TRY IT: Transcribe only the lines in the data below falling between the line with "Given: Select the License menu option" and the line with "Where should I", including those two lines, and leave out any picture.

DATA SUPPLIED:
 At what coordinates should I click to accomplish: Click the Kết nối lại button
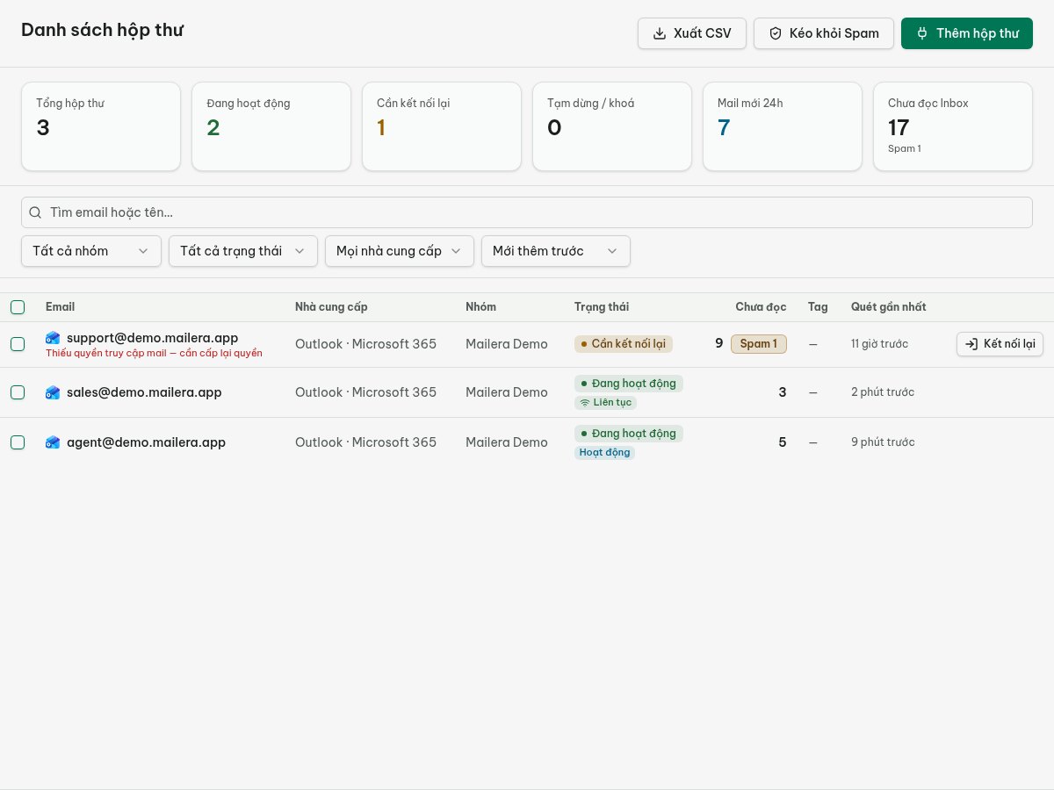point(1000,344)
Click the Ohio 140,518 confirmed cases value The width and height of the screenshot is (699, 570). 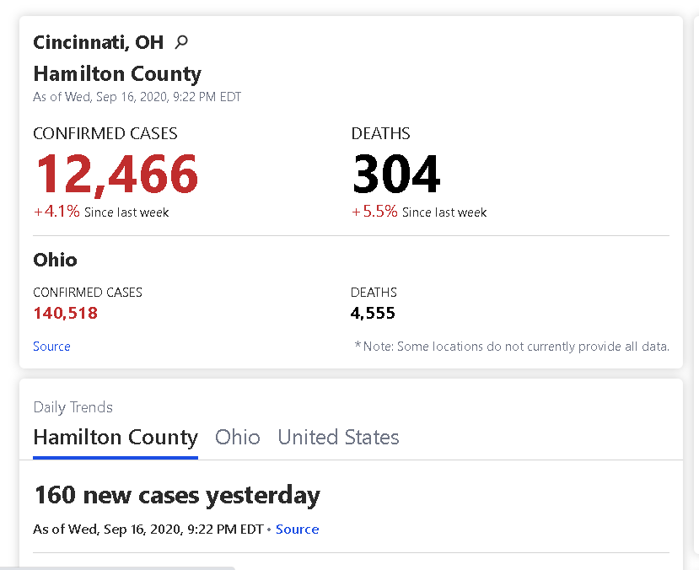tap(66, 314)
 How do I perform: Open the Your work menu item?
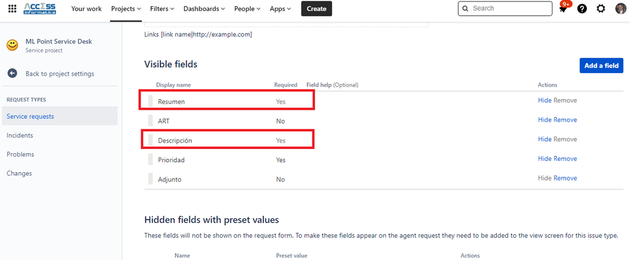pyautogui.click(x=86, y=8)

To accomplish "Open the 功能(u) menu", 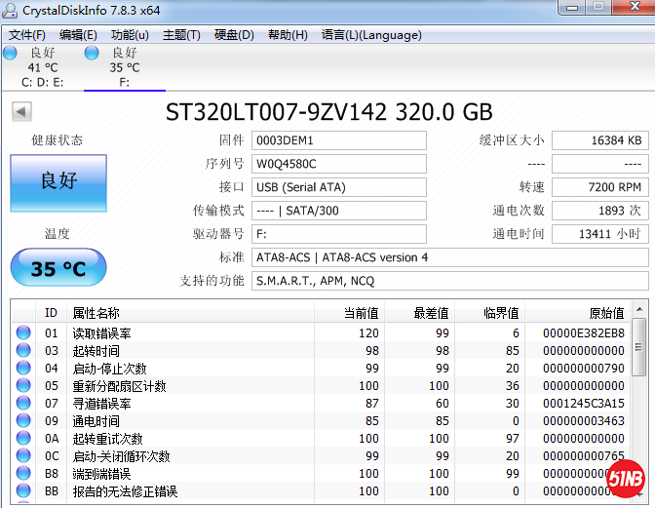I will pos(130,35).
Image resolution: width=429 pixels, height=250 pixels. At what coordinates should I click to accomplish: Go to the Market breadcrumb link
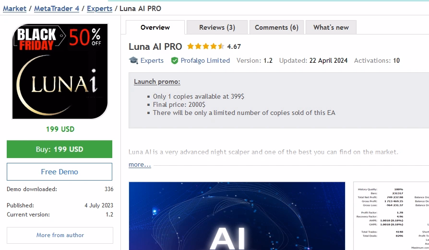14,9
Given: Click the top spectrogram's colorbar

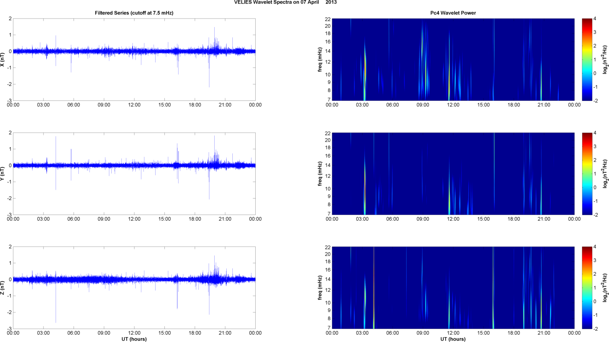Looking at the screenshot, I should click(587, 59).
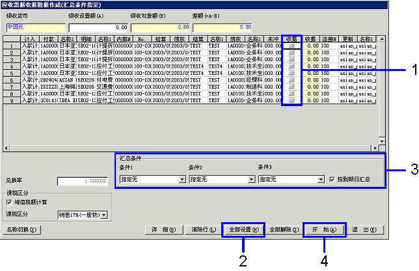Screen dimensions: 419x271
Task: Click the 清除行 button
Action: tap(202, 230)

==

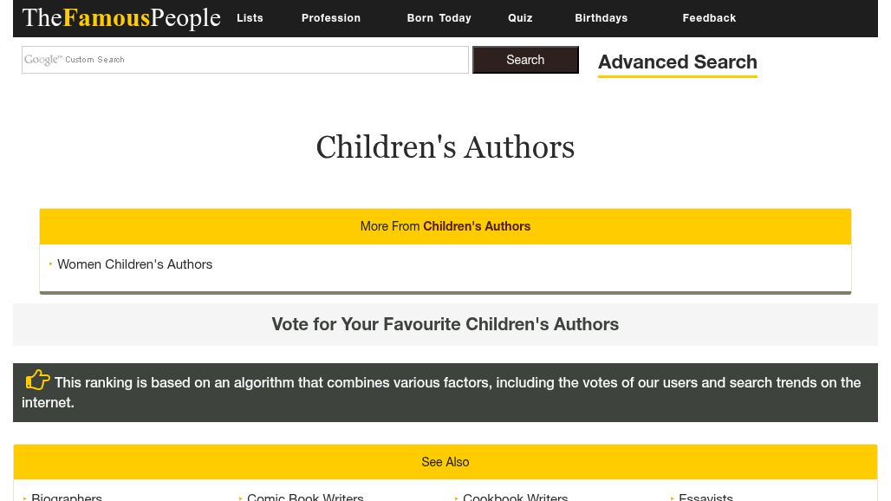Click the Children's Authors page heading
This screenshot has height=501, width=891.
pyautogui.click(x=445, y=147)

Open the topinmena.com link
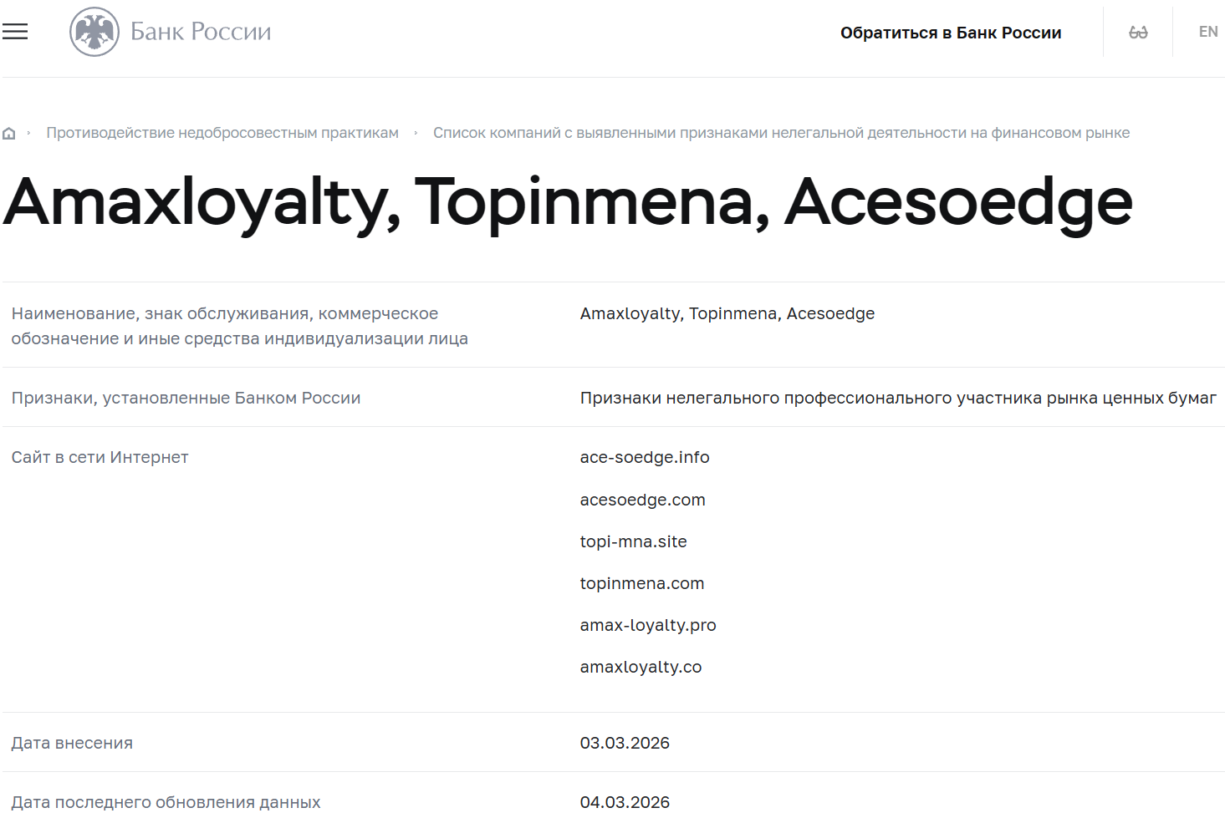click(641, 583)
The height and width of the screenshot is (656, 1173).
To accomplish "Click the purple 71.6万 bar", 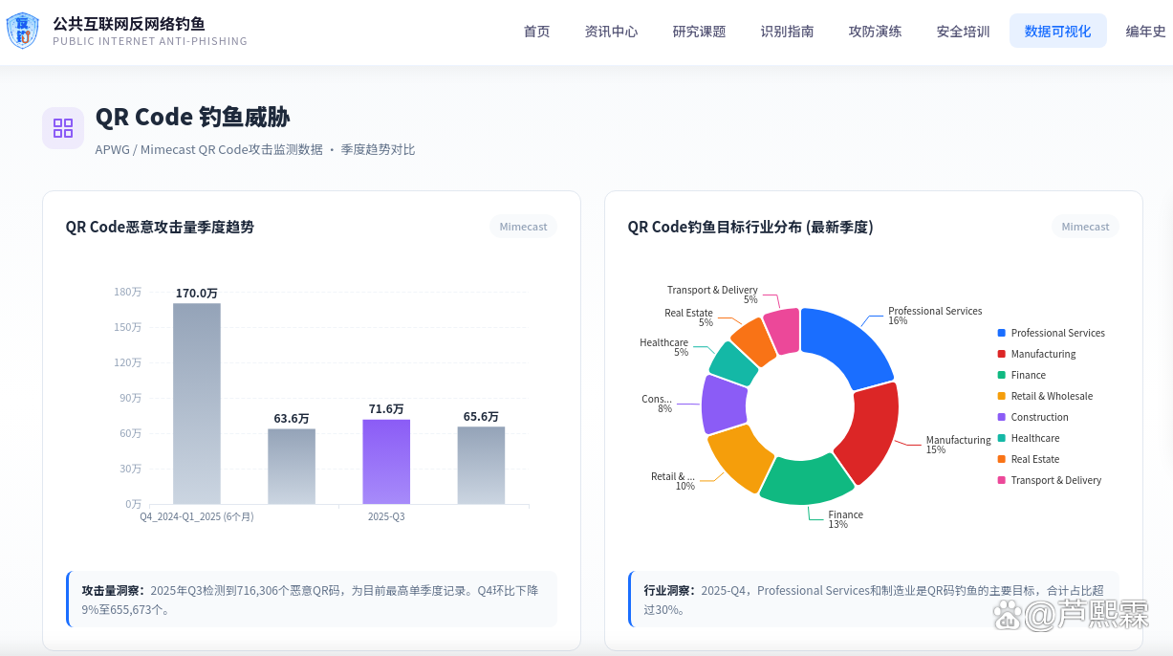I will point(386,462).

--

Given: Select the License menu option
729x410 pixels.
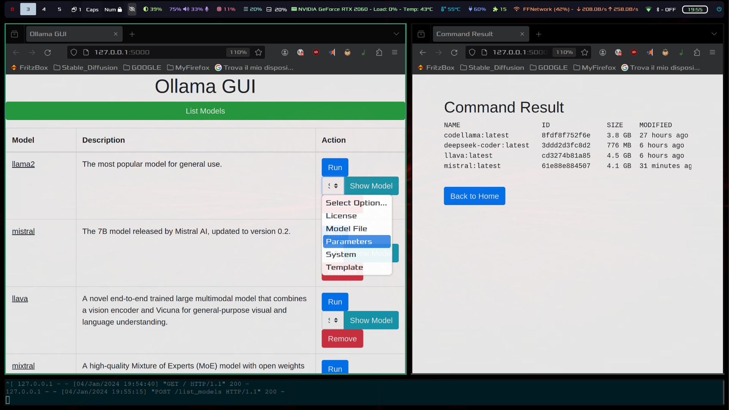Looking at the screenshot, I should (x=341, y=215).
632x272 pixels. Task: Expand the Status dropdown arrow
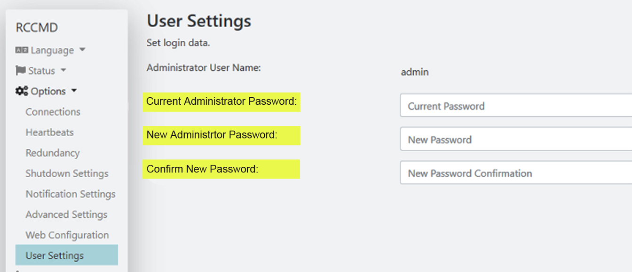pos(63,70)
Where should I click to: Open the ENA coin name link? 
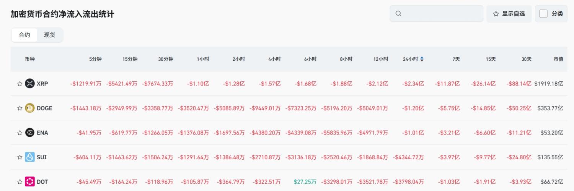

YOUR SOLUTION:
Given: Select the License menu option
729x410 pixels.
Looking at the screenshot, I should (x=341, y=215).
632x272 pixels. Task: Expand the Status dropdown arrow
pos(63,70)
Where should I click to: Open the ENA coin name link? 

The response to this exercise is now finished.